[Stored records]
-- Opening Marker --

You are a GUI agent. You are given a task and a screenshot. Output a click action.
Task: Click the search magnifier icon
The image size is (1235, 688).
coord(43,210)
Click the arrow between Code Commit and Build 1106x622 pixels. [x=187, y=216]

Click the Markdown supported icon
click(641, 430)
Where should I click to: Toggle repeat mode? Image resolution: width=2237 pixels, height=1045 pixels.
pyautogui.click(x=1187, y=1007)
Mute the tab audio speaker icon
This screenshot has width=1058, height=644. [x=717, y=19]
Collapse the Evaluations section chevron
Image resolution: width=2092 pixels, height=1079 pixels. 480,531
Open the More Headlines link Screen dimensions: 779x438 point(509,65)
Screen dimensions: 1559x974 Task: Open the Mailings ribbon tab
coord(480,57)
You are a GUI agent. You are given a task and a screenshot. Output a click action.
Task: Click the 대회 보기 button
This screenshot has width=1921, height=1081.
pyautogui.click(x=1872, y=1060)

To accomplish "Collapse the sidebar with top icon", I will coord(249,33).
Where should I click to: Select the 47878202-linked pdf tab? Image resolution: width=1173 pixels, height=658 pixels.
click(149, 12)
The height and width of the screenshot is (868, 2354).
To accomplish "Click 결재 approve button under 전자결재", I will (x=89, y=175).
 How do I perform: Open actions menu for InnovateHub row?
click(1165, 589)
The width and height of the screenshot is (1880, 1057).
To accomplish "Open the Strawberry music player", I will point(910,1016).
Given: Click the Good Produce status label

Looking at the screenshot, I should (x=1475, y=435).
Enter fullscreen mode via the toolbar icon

-- Closing Marker --

• Task brief: All records shown above are to be output exactly.

• Answer area:
You are a GUI agent. You are given a task and a screenshot. Output a click action.
Task: Click the search magnifier icon
The image size is (1235, 688).
coord(43,210)
Click the arrow between Code Commit and Build 1106x622 pixels. [x=187, y=216]

Click the Markdown supported icon
click(641, 430)
Where should I click to: Toggle repeat mode? Image resolution: width=2237 pixels, height=1045 pixels.
pyautogui.click(x=1187, y=1007)
Mute the tab audio speaker icon
This screenshot has width=1058, height=644. [x=717, y=19]
Collapse the Evaluations section chevron
Image resolution: width=2092 pixels, height=1079 pixels. 480,531
Open the More Headlines link Screen dimensions: 779x438 point(509,65)
Screen dimensions: 1559x974 Task: Open the Mailings ribbon tab
coord(480,57)
You are a GUI agent. You are given a task and a screenshot. Output a click action.
Task: Click the 대회 보기 button
This screenshot has width=1921, height=1081.
pyautogui.click(x=1872, y=1060)

To accomplish "Collapse the sidebar with top icon", I will coord(249,33).
Where should I click to: Select the 47878202-linked pdf tab? Image resolution: width=1173 pixels, height=658 pixels.
click(149, 12)
The height and width of the screenshot is (868, 2354).
To accomplish "Click 결재 approve button under 전자결재", I will (x=89, y=175).
 How do I perform: Open actions menu for InnovateHub row?
click(1165, 589)
The width and height of the screenshot is (1880, 1057).
To accomplish "Open the Strawberry music player", I will point(910,1016).
Given: Click the Good Produce status label

Looking at the screenshot, I should (x=1475, y=435).
Enter fullscreen mode via the toolbar icon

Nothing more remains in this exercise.